De’Jon Pierce was a junior at Hearne High School when he died in March, 2012.  The student crashed an ATV (All-Terrain Vehicle) into a tree.  What did this have to do with the school?  Well, the ATV was owned by the school’s Ag Teacher, and the student was riding the vehicle with his teacher’s permission. In fact, the teacher had taken De’Jon and some other students out of class to work on his own farm.  The suit alleged that this was done regularly, and with the principal’s permission. This work was considered part of the students’ coursework.

On the date of his death, De’Jon drove the ATV to his teacher’s father’s ranch about a mile away to deliver a tool.  Another student rode with him on the ATV. On the way back they crashed into the tree.  The other student survived. De’Jon did not.

I’ll bet if you ran that situation by most educators in Texas, they would guess that somebody would be held legally liable for the student’s death. Maybe the school district. Maybe the teacher.  Maybe the principal.  But in fact, the 5th Circuit held that neither the school, nor the principal, nor the teacher was legally responsible for this tragic accident.

The District
The school district asserted sovereign immunity. School districts in Texas are immune from liability for personal injuries, including death, unless the injury arose from the negligent use or operation of a motor vehicle by a school officer or employee acting within the scope of employment.  Here, the ATV was not operated or controlled by a school employee.   The court thus concluded that “Hearne ISD is immune from tort liability under the Texas Tort Claims Act.”

The Teacher
The parents argued that the teacher removed the boy from school without their permission, instructed him to ride double on an ATV despite not having a drivers’ license, did not properly instruct him on how to operate the ATV, did not provide safety gear, and did not maintain the ATV properly.  The court pointed out that the teacher “may have been negligent.” But that was simply not enough to impose liability under federal law, which was the basis for the suit against the teacher.  As a general rule, educators are liable under federal law for wrongful acts performed intentionally.  The court pointed out that “there is nothing to suggest that [the teacher] intended to harm De’Jon at all or even that he foresaw harm and willfully disregarded it.”  This was a tragic accident, not a deliberate act.

The Principal
The court applied much the same analysis to the claim against the principal. The claim was that the principal was negligent in supervising the teacher, and in allowing him to take kids out of school to work on his farm without parent permission.  Negligent?  Maybe. But nowhere close to deliberate indifference to a known right that could lead to liability under federal law.

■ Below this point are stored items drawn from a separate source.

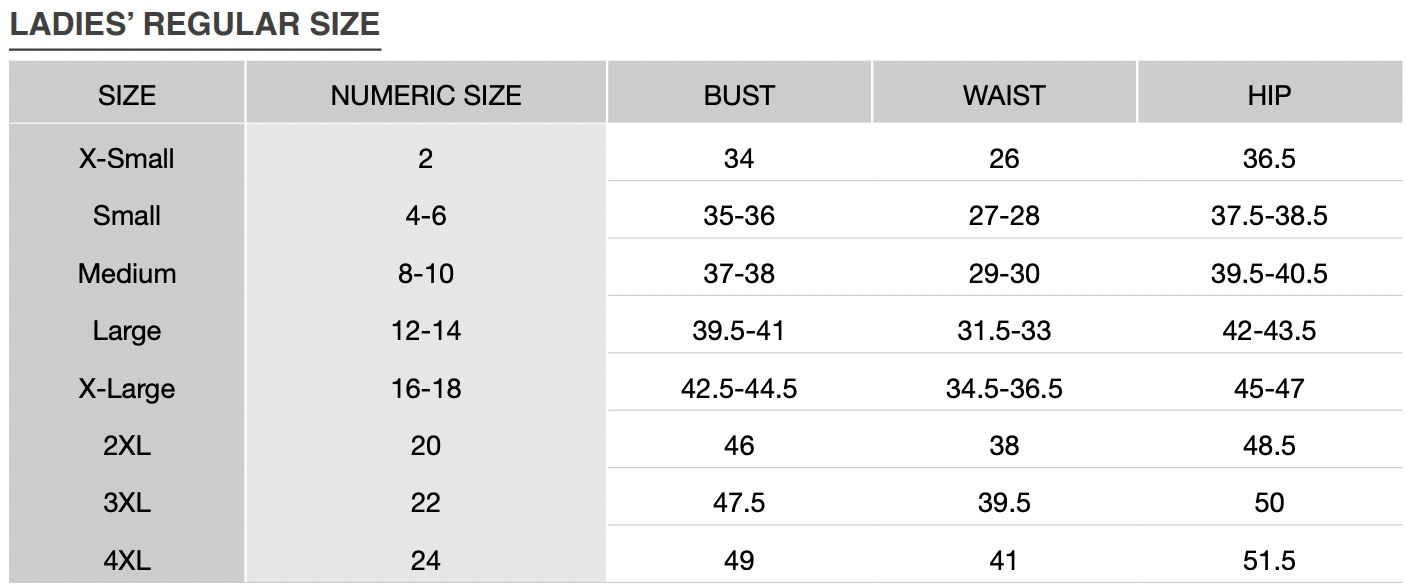The height and width of the screenshot is (586, 1406).
Task: Click numeric size 4-6 cell
Action: click(x=426, y=215)
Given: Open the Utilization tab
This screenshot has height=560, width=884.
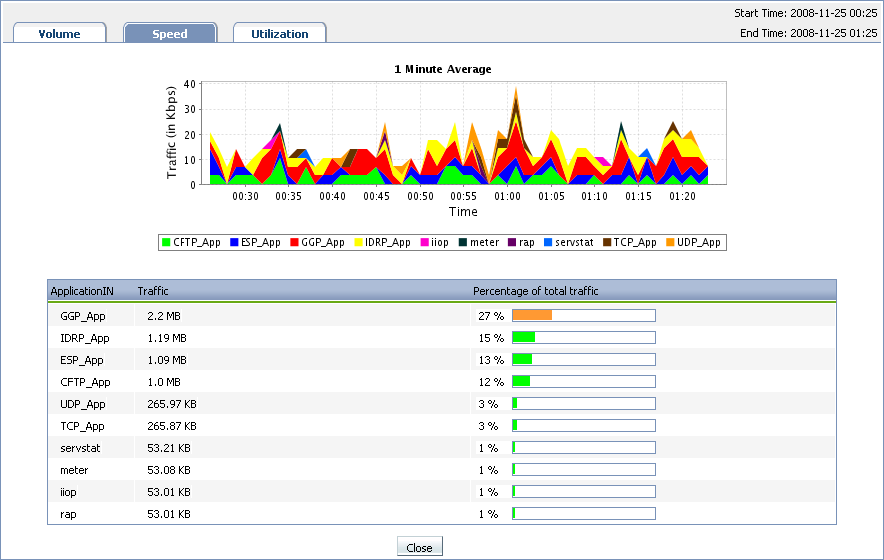Looking at the screenshot, I should tap(280, 33).
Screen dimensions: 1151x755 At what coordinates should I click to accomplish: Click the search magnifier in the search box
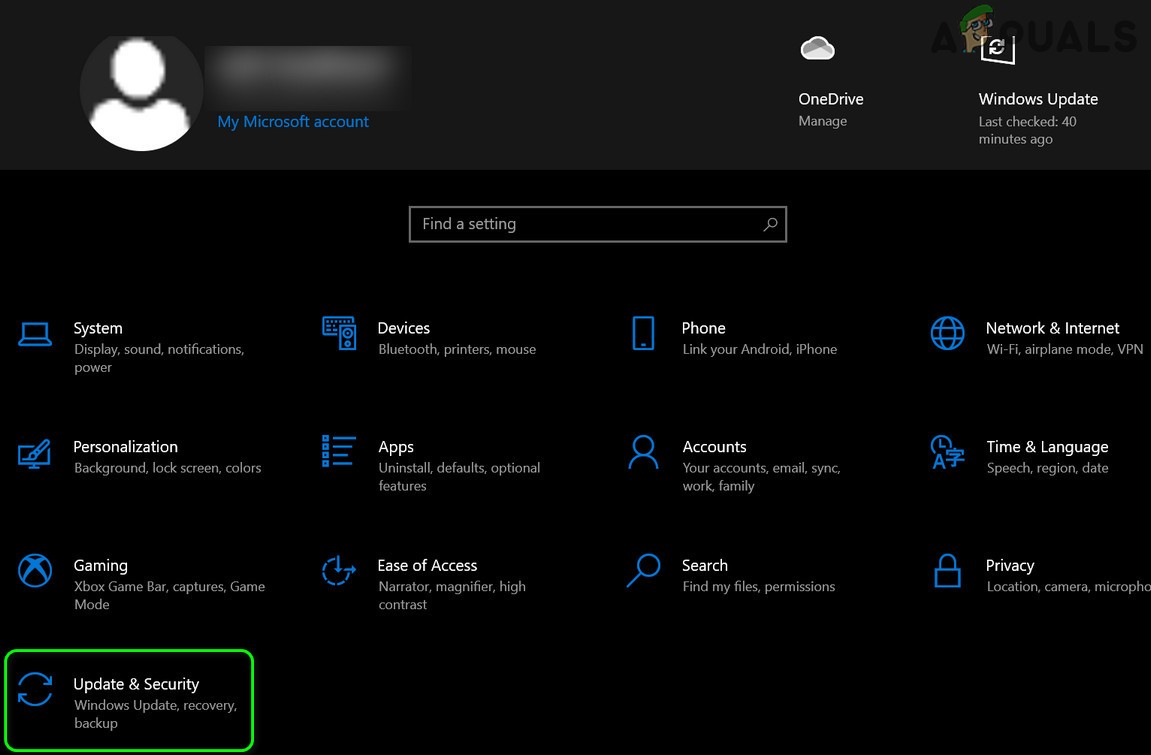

The court did not conclude that anyone was negligent here, or exercised poor judgment.   It just held that negligence and/or poor judgment would not have been enough to impose liability.  Suppose, though, that the superintendent concluded that the teacher and/or principal made some serious errors in judgment here. Could the superintendent take corrective action?  Of course.  When a case goes to court, it is all about the standards for legal liability.  Standards of good judgment, however, can, and should, be imposed by school administrators.

The case is Pierce v. Hearne ISD, decided by the 5th Circuit on January 7, 2015.  We found it at 2015 WL 81995.